Я вспоминал свои давние визиты в дом Р.; он жил на ферме на краю деревни, перед дверями росла глициния, по узкому коридору бегали кошки, в его рабочей комнате стоял стол, прислоненный к фаянсовой печи, которую топили с самого начала осени. Возле стола к стене были пришпилены кнопками фотографии, их Р. взял у молодых крестьян, которых он в свое время очень любил: на фотографиях рослые парни с могучими телами и коротко стриженными белесыми волосами улыбались широкими улыбками… Один из мальчиков, почти совсем голый, подняв руки, закидывал сноп на телегу с зерном. Помню, тогда я был поражен; я поднялся, чтобы рассмотреть их прекрасные тела вблизи. Р. на мгновение вышел – принести бутылку и стаканы.

– Смотрите фотографии? – спросил он насмешливым тоном, найдя меня почти-приклеившимся носом к стене.

Я молчал. Потом он добавил изменившимся голосом то, что я до сих пор слышу:

– Я сделал эти фотографии… очень давно.

Я не забуду звуки его голоса в то мгновение. И это «очень давно» звучало у меня в ушах, когда я стоял над тесной могилой, в полдень, пораженный чувствами Луи, повернувшегося боком к кладбищу, прорезанному хрупким светом желтых лучей.

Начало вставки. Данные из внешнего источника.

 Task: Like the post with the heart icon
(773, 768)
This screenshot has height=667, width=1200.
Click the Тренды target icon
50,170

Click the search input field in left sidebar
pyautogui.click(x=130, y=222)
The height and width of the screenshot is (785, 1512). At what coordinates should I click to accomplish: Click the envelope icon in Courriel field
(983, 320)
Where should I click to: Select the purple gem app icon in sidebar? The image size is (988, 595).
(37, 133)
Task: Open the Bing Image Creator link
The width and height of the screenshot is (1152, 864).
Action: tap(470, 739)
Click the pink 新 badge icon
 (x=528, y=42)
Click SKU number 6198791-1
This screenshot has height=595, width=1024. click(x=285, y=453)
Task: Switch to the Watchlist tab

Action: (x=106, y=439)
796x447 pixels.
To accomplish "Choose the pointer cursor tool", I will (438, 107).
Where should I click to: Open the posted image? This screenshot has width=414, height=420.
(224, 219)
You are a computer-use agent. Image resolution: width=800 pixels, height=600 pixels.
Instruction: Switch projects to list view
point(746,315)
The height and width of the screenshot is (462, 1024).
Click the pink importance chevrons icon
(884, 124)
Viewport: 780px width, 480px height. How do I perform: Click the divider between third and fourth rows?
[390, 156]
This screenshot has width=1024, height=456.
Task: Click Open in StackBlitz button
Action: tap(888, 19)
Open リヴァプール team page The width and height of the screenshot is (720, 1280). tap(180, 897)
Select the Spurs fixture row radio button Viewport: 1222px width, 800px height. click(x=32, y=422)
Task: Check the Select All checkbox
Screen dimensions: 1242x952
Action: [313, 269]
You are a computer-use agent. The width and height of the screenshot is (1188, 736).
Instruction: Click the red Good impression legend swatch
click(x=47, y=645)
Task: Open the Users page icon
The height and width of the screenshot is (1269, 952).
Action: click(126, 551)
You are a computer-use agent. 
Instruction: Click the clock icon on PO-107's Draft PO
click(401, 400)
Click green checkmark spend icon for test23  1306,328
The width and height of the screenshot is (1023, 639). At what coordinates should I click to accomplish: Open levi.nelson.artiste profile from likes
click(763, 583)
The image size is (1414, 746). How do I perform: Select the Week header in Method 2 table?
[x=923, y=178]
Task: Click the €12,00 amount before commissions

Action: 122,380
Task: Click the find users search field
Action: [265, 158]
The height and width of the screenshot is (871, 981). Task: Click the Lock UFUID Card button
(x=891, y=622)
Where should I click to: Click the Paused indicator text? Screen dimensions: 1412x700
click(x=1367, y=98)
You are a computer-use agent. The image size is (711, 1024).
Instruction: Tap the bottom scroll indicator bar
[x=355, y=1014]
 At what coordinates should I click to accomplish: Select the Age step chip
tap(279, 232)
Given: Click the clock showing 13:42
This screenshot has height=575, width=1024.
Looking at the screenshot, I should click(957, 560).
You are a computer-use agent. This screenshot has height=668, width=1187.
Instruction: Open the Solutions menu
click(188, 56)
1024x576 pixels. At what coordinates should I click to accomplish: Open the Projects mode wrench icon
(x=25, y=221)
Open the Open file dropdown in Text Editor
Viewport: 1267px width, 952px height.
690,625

Чем было желание Р.? Какие страсти волновали его, если половину своей жизни он посвятил тому, чтобы сублимировать их в поэзию? Но прежде – к биениям какого сердца он прислушивался, с чьего лба и из чьих подмышек стирал он тяжелый пот, вкус чьей слюны он ощущал губами под жарким летним кебом? Он любил, и желание плоти часто посещало его. Этот человек, которого многие поэты считали своим учителем и мудрецом, был окрылен страстью к горячей жизни, трепетавшей в теле, которое он держал в своих руках, в хмельном дыхании, которое он ловил ртом. Я вспоминал о нем, стоя над его могилой, и воспоминания казались мне чем-то приятным.

Но визит на карружское кладбище имел и другое последствие; я стал чувствовать нечто общее с Луи. Мой сын был тронут поэмой, он сопереживал драме и жалобам постороннего человека. О, Луи, ты, не знавший матери, ты, покинутый в момент рождения, как должен ты был ощутить отчаянный призыв, заложенный в «Реквиеме», слезы сына у дверей смерти, соединяя тень своей матери с созерцанием мирового отчаяния!

Я решительно приблизился к Луи и чувствовал, что моя нежность и мое внимание положительно влияют и на Анну: она тоже стала относиться к мальчику по-другому.

В течение долгих часов по возвращении с прогулок мы слушали музыку, устремив глаза на огонь, зажженный Анной в камине. Луи, казалось, дремал. Но если вдруг в огне чуть щелкало полено, он открывал глаза, бросал резкий взгляд, делал круг по комнате, как зверь, готовящийся ко сну. Запах дыма опьянял нас.

Гюстав Р. умер в восемьдесят лет. Утром в день его похорон, когда мы приехали на кладбище, пошел дождь. Облака, большие, как обычно поздней осенью, пролетали над голыми вязами, и я вспоминал, сидя перед огнем, эти мгновения, и Луи наконец-то было хорошо.

Была и еще одна вещь, которую я легко теперь мог сформулировать, вырвав ее из вереницы образов: Луи был похож на одного из подростков с фотографии Гюстава Р… Я не отдавал себе в этом отчета до визита на кладбище. Это был своеобразный палимпсест, верхний слой которого стирают, чтобы открыть под ним более древний текст; в чертах, которые я запомнил на фотографии, мне узнавалось лицо Луи – долгий взгляд, тонкие губы, мужественное тело, тонкие бедра. И чувственность этого сравнения, некое странное оживление образа в памяти заставляли теперь вздрагивать мою душу.